QSAR models for predicting in vivo aquatic toxicity of chlorinated alkanes to fish

Quantitative structure-activity relationship (QSAR) models are expected to play a crucial role in reducing the number of animals to be used for toxicity testing resulting from the adoption of the new European Union chemical control system called Registration, Evaluation, and Authorization of Chemicals (REACH). The objective of the present study was to generate in vitro acute toxicity data that could be used to develop a QSAR model to describe acute in vivo toxicity of chlorinated alkanes. Cytotoxicity of a series of chlorinated alkanes to Chinese hamster ovary (CHO) cells was observed at concentrations similar to those that have been shown previously to be toxic to fish. Strong correlations exist between the acute in vitro toxicity of the chlorinated alkanes and (i) hydrophobicity [modeled by the calculated log K-ow (octanol-water partition coefficient); r(2) = 0.883 and r(int)(2) = 0.854] and (ii) in vivo acute toxicity to fish (r(2) = 0.758). A QSAR model has been developed to predict in vivo acute toxicity to fish, based on the in vitro data and even on in silico log K-ow data only.
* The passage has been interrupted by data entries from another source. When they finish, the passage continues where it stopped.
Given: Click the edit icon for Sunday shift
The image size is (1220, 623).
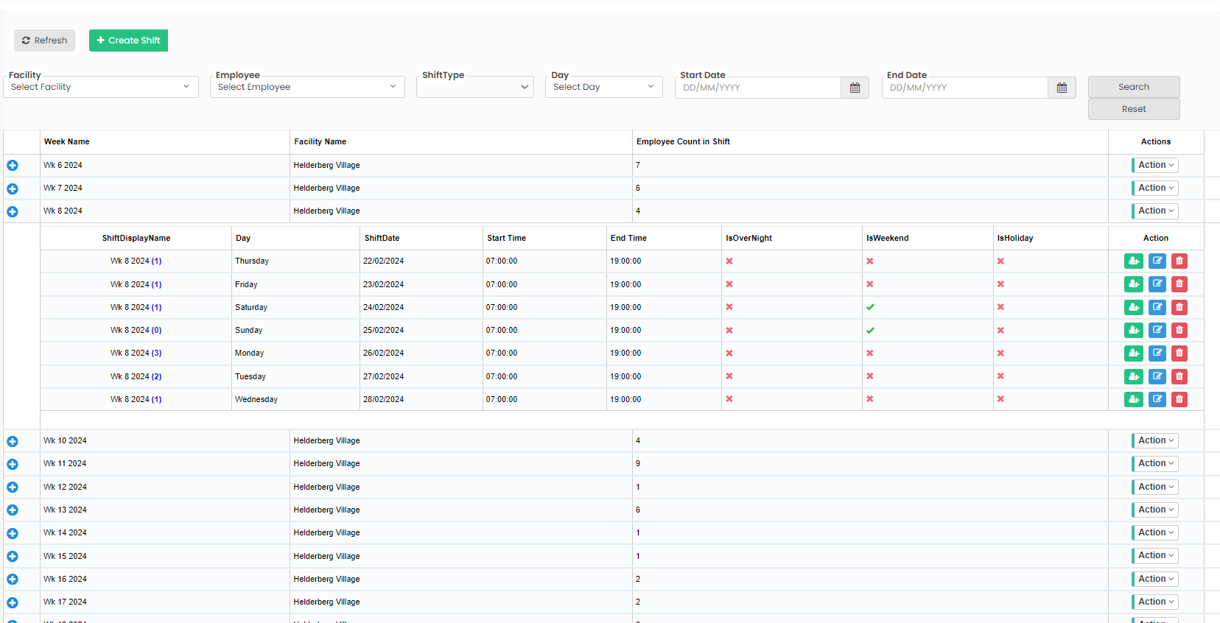Looking at the screenshot, I should [1157, 330].
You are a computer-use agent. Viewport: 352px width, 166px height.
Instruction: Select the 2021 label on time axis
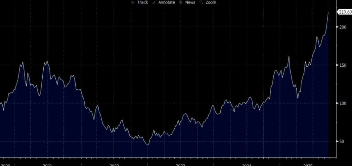tap(47, 165)
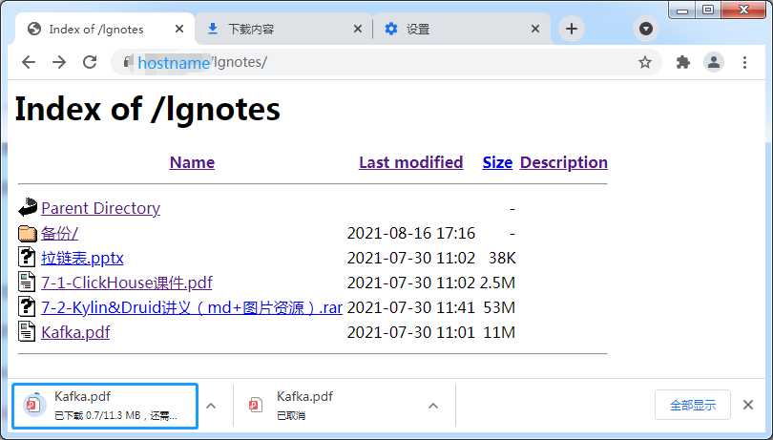Sort listing by Last modified
This screenshot has height=440, width=773.
click(x=410, y=162)
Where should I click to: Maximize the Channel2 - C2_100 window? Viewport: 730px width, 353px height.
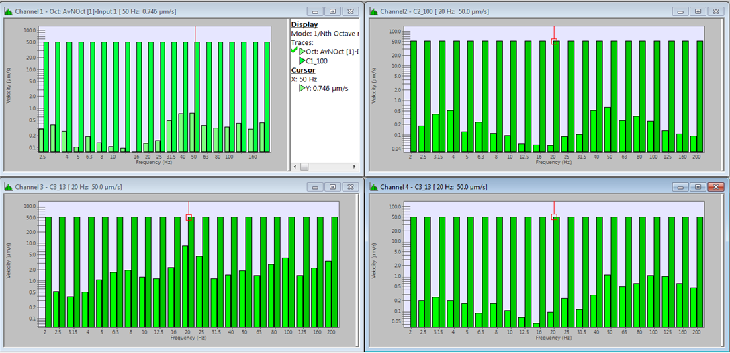click(x=698, y=11)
The developed QSAR model is applicable to chlorinated alkanes with up to 10 carbon atoms, up to eight chlorine atoms, and log K-ow values lying within the range from 1.71 to 5.70. Out of the 100204 compounds on the European Inventory of Existing Chemicals (EINECS), our QSAR model covers 77 (0.1%) of them. Our findings demonstrate that in vitro experiments and even in silico calculations can replace animal experiments in the prediction of the acute toxicity of chlorinated alkanes.